Now, look at what happens last evenin'. I was just leanin' up against the street door, real comfortable and satisfied after a good dinner, when Swifty Joe comes down from the Studio and says there's a party by the name of Merrity been callin' me up on the 'phone.
"Merrity?" says I. "That sounds kind of joyous and familiar. Didn't he give any letters for the front of it?"
"Nothin' but Hank," says Swifty.
"Oh, yes," says I, gettin' the clue. "What did Hank have to say?"
"Said he was a friend of yours, and if you didn't have nothin' better on the hook he'd like to see you around the Wisteria," says Swifty.
With that I lets loose a snicker. Honest, I couldn't help it.
"Ah, chee!" says Swifty. "Is it a string, or not? I might get a laugh out of this myself."
"Yes, and then again you mightn't," says I. "Maybe it'd bring on nothin' but a brain storm. You wait until I find out if it's safe to tell you."

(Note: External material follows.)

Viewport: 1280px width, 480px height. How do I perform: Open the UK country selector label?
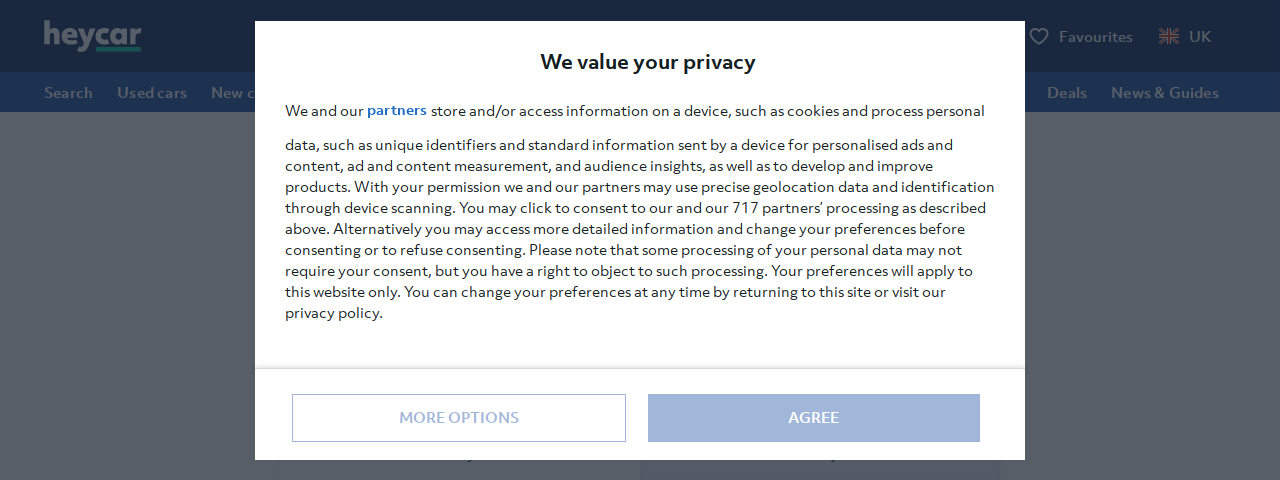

With that I starts down towards 34th-st to see if it was really so about Hank Merrity; for the last glimpse I got of him he was out in Colorado, wearin' spurs and fringed buckskin pants, and lookin' to be as much of a fixture there as Pike's Peak.
It was while I was trainin' for one of my big matches, that I met up with Hank. We'd picked out Bedelia for a camp. You've heard of Bedelia? No? Then you ought to study the map. Anyway, if you'd been followin' the sportin' news reg'lar a few years back, you'd remember. There was a few days about that time when more press despatches was filed from Bedelia than from Washington. And the pictures that was sent east; "Shorty Ropin' Steers"—"Mr. McCabe Swingin' a Bronco by the Tail," and all such truck. You know the kind of stuff them newspaper artists strains their imaginations on.